:: PROVIDED RECORDS ::

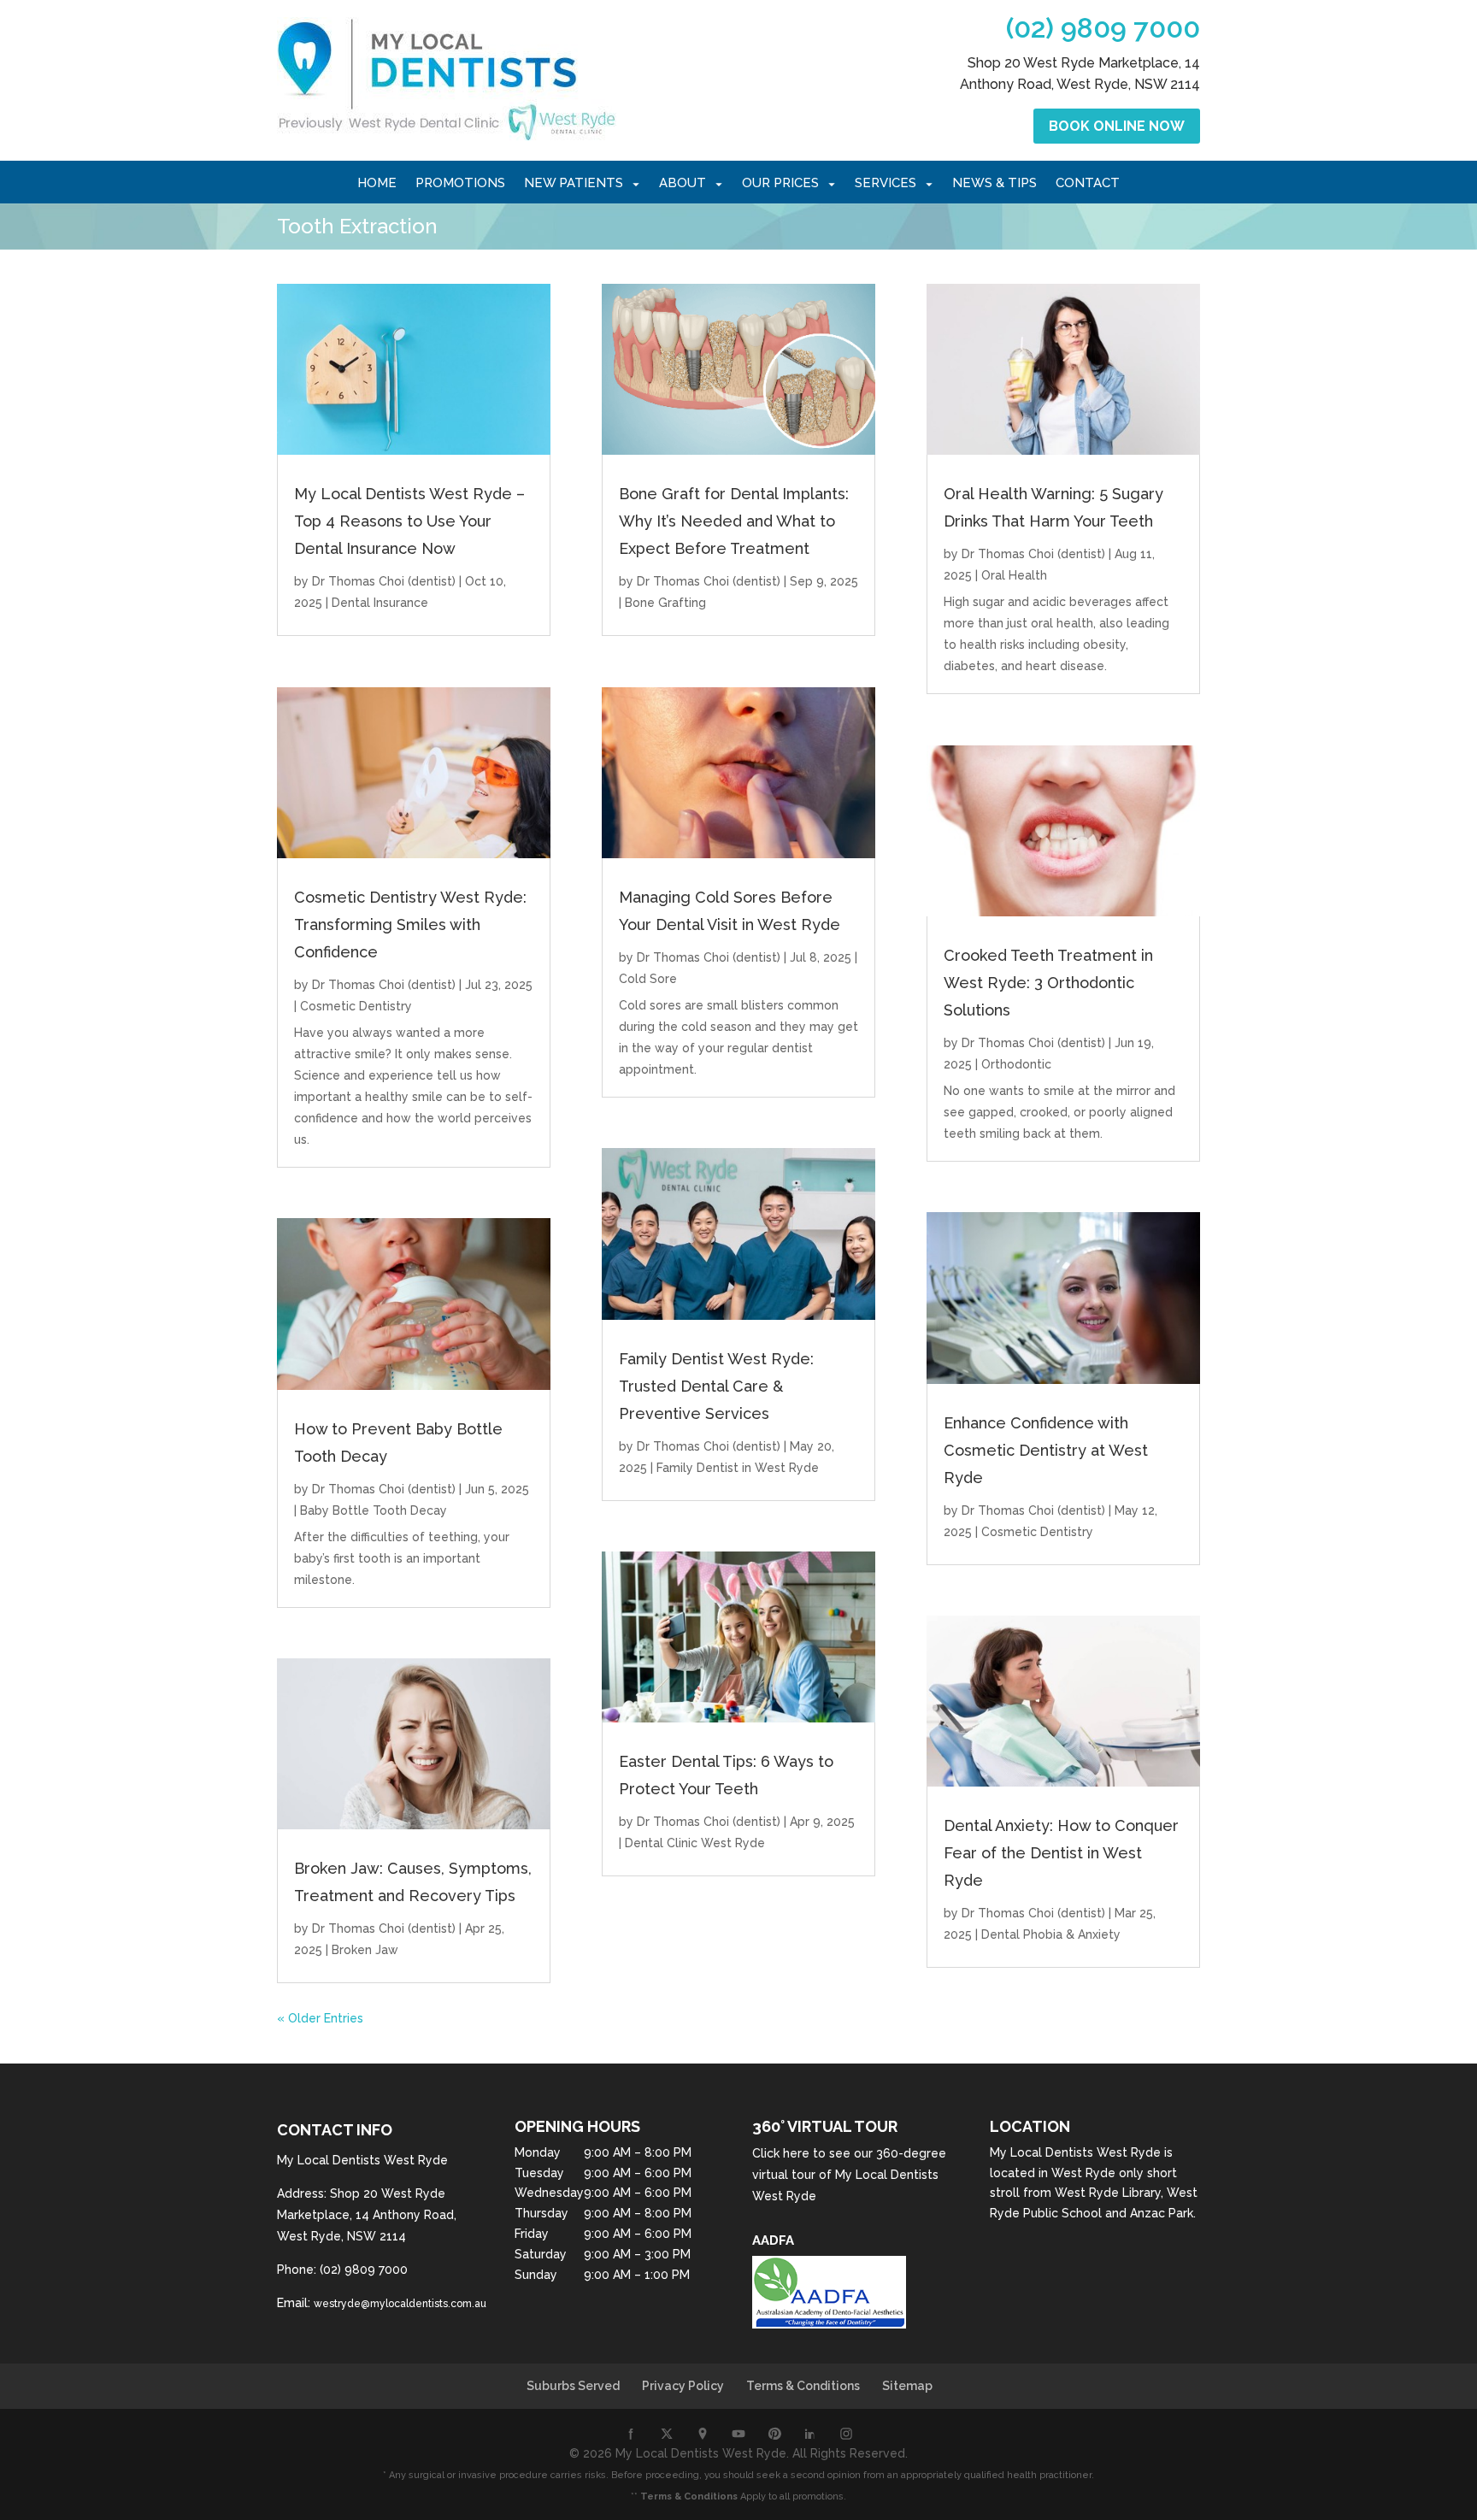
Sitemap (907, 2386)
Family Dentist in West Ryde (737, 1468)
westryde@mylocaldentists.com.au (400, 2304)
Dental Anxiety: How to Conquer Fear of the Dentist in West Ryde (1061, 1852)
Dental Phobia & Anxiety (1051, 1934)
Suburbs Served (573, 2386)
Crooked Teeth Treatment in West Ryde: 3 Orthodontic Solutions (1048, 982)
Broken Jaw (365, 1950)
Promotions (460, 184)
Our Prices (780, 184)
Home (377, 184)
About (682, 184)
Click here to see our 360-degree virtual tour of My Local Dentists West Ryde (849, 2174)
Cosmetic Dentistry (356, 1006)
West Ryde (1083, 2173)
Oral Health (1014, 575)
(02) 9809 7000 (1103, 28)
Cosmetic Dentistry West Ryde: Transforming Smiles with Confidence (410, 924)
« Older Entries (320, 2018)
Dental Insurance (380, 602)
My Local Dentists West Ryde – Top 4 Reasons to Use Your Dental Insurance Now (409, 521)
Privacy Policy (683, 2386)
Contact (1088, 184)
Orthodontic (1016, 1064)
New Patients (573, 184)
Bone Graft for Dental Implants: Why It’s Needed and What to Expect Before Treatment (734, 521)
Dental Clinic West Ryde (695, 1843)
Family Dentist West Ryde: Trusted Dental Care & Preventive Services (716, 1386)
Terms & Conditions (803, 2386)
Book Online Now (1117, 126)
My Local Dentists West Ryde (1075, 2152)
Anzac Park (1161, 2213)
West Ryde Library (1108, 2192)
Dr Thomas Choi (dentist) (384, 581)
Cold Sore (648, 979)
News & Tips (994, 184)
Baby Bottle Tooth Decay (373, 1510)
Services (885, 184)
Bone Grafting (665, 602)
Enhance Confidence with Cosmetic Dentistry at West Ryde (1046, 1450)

:::

WHAT TO DO:
Your answer must be the line with "Bone Grafting (665, 602)" and all lines after it through the final line of the entries, copied exactly and with nothing added.

EXPECTED ANSWER:
Bone Grafting (665, 602)
Enhance Confidence with Cosmetic Dentistry at West Ryde (1046, 1450)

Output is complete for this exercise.